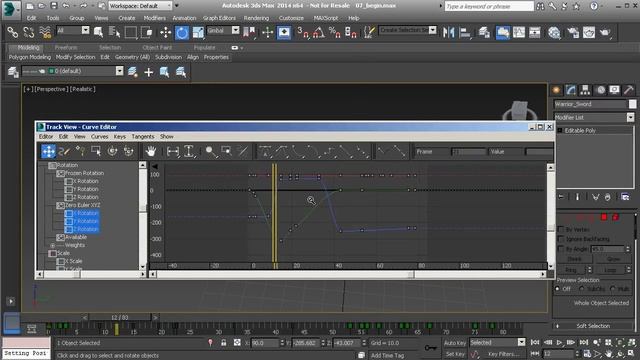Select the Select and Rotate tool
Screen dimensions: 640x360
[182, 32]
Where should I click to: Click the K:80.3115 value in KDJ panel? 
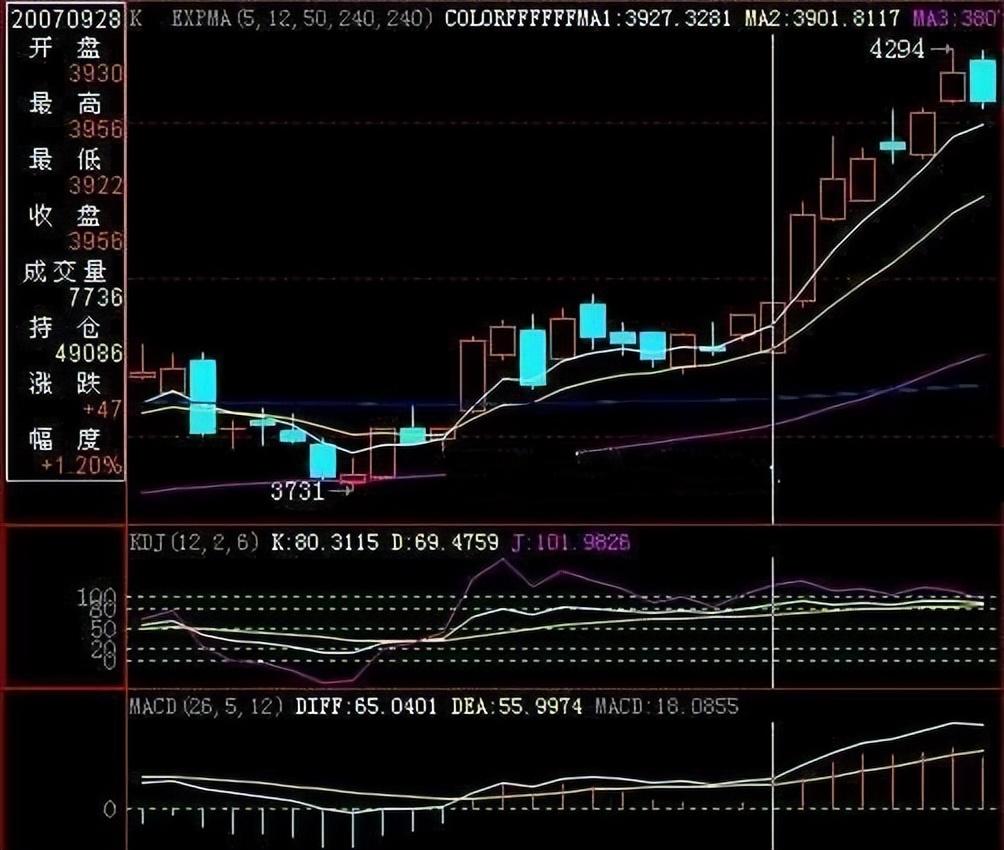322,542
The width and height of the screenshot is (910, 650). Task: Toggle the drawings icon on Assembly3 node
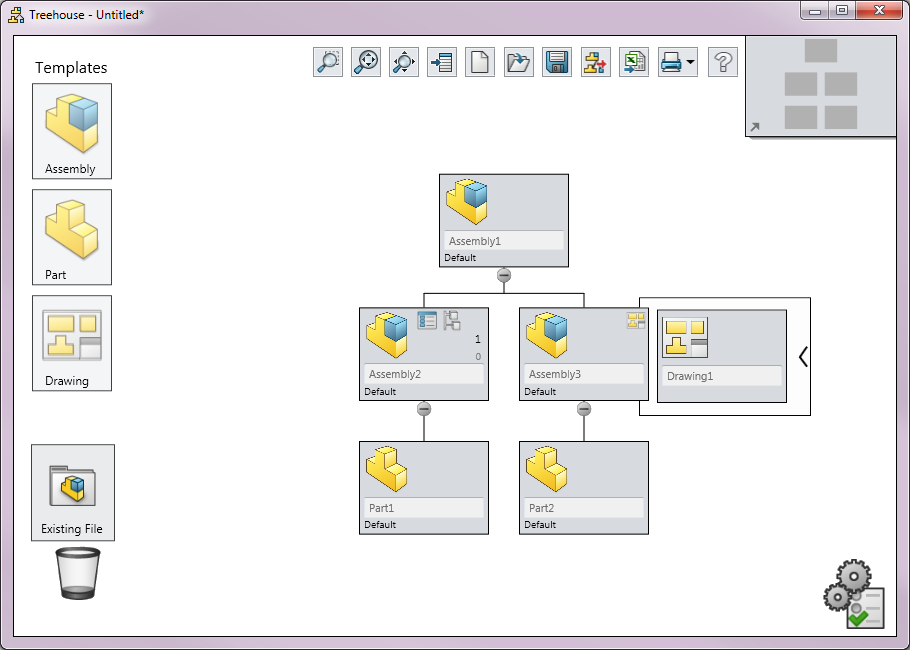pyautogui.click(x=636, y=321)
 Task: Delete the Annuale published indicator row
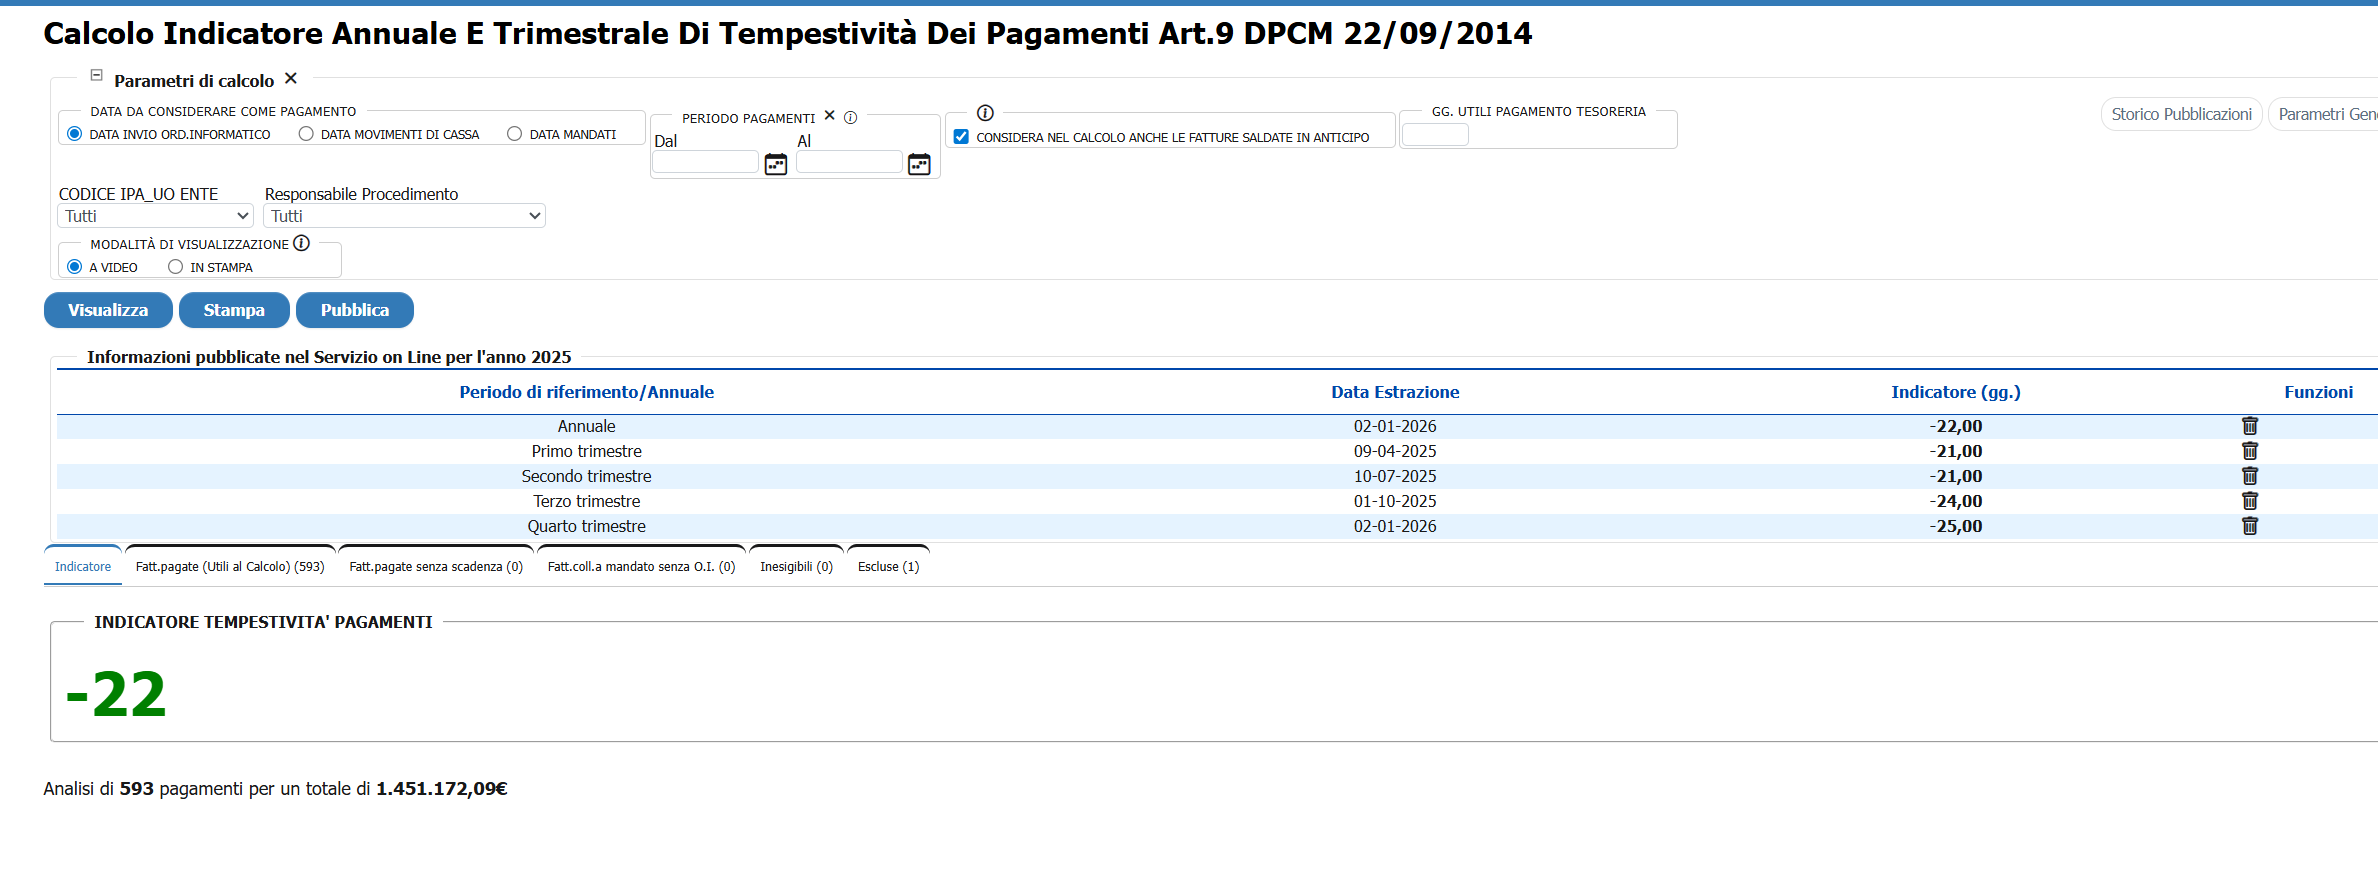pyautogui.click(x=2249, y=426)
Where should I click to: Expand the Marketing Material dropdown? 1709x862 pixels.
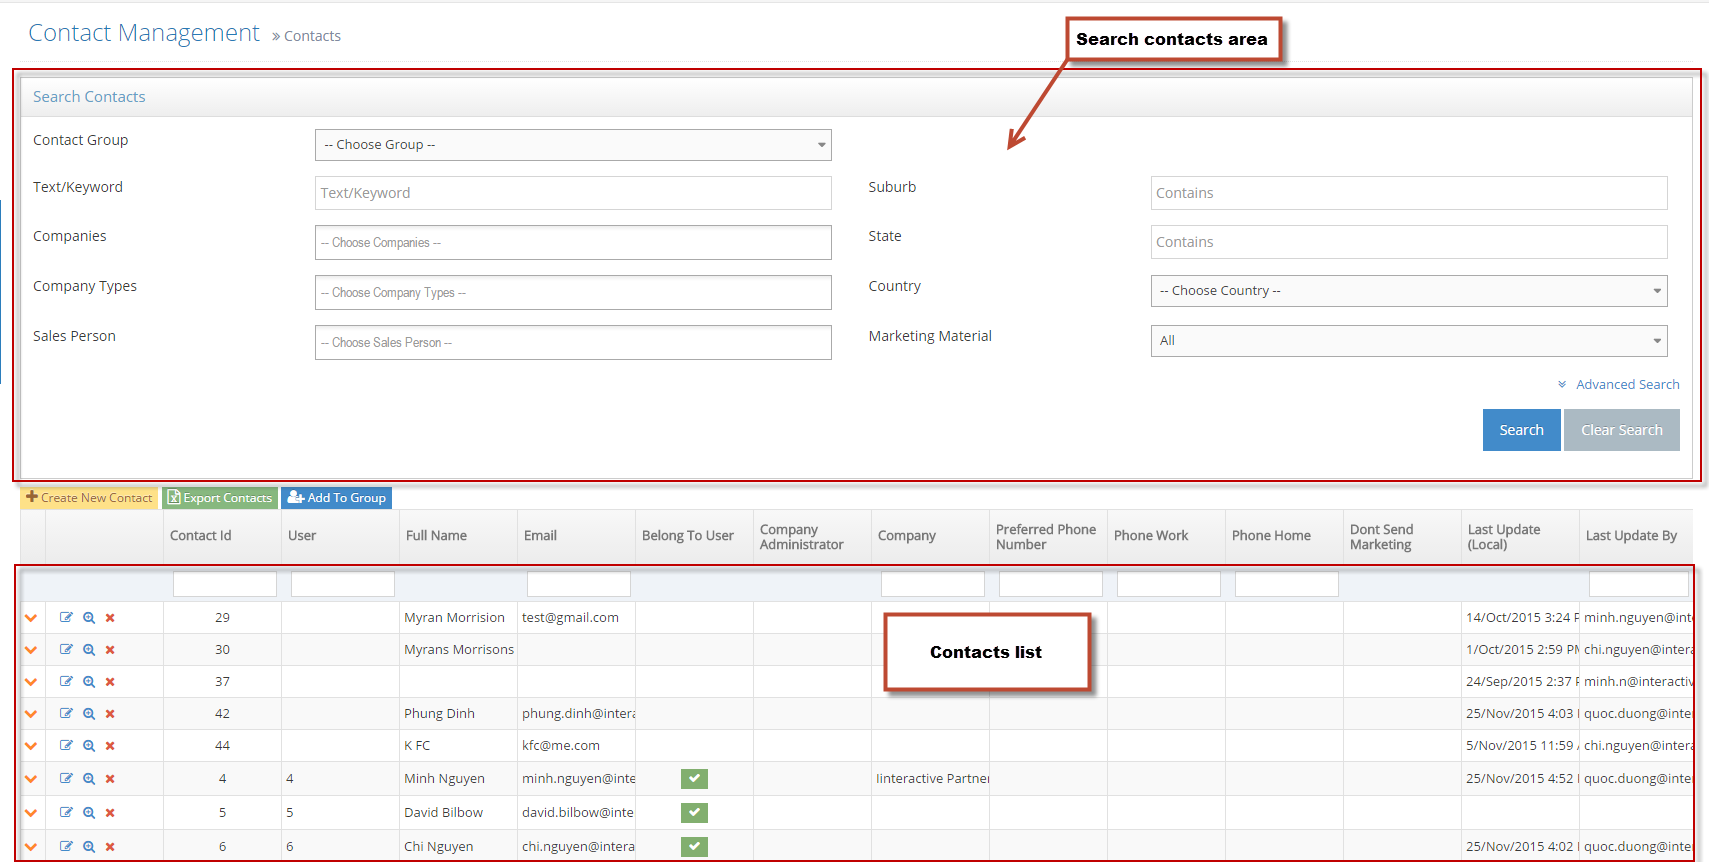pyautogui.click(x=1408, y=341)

+--

§ WHAT NEEDS TO BE DONE
Skip the pictures. Write out exactly the lines from the one with "Task: Delete the" through the last line of the listing, both ends included, and nothing more.

§ ANSWER FOR THIS EXERCISE
 Task: Delete the Annuale published indicator row
pyautogui.click(x=2249, y=426)
Where should I click to: Expand the Marketing Material dropdown? 1709x862 pixels.
pyautogui.click(x=1408, y=341)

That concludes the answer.